Letter to the editor. At its meeting on 11/6/19, City Council amended and adopted the Ordinance relating to Municipal Beaches and Recreational Areas including The Cove, a public waterfront property adjacent to a residential zone. With these amendments Council has taken a positive step to strengthen legally its right to protect the public and public property. It’s also an acknowledgement by Council that problems which have existed and been tolerated for years need to be addressed and corrected now.
The Cove, one of New Jersey’s only 3 ocean beaches which allow vehicular parking up to the water’s edge, is a small area made smaller at high tide. These following problems were highlighted in the July 14, 2019 Press of Atlantic City front-page article: crowds, trash, many competing activities involving vehicles and watercraft of many types, swimming, games, etc., and the use of alcohol even though it is and has been prohibited on all of Brigantine’s beaches.
Such a mix provides an atmosphere susceptible to disorder, law breaking and public risk. City Council must act firmly to dispel such an atmosphere.
The other half of making laws is enforcing them. That involves attitude and a clear policy. Based on the following statements made in the 11/8/19 Brigantine Times, there seems to be a ‘hedging” by Council in its commitment.
“The new rules and regulations were passed so that if they are needed in the case of overcrowding or a situation involving public safety, they can be enforced at the discretion of City officials. If there is no pubic safety issue, everything will stay the same. No alcohol on the beach will be more strictly enforced. (What is “excessive drinking” when none is allowed?) There might be some minor changes at The Cove next summer but basically everything stays the same.

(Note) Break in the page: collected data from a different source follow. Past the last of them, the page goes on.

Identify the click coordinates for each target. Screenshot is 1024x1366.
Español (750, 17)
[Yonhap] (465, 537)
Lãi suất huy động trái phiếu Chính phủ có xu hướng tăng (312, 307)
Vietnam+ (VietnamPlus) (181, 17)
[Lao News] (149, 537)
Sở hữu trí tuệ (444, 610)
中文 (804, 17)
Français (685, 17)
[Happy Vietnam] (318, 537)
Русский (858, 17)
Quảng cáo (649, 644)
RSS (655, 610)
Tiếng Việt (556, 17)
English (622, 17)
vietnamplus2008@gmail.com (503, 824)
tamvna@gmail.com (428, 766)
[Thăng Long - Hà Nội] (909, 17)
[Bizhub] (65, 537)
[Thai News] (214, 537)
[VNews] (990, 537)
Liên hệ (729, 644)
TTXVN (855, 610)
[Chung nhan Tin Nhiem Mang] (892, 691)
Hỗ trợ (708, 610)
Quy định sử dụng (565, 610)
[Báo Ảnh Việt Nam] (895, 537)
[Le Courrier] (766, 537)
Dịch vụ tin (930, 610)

If public safety is put at risk, then the rules and regulations will take effect.”. The Mayor has stated that, “We are not looking to stop anybody from having fun.” Is lawlessness fun? City Council appears to feel it must justify enforcing its own rules for the public good on public property.
A consequence of no or random enforcement of the law is disrespect for the law and for those whose duty it is to enforce it. They deserve a clear, uniform policy of enforcement. Anything less is unfair to them and to the public.
Passing needed, sensible regulations and enforcing them uniformly allow this small piece of public land to be enjoyed in safety and cleanliness by those (a majority) who appreciate its unique value and respect its neighbors.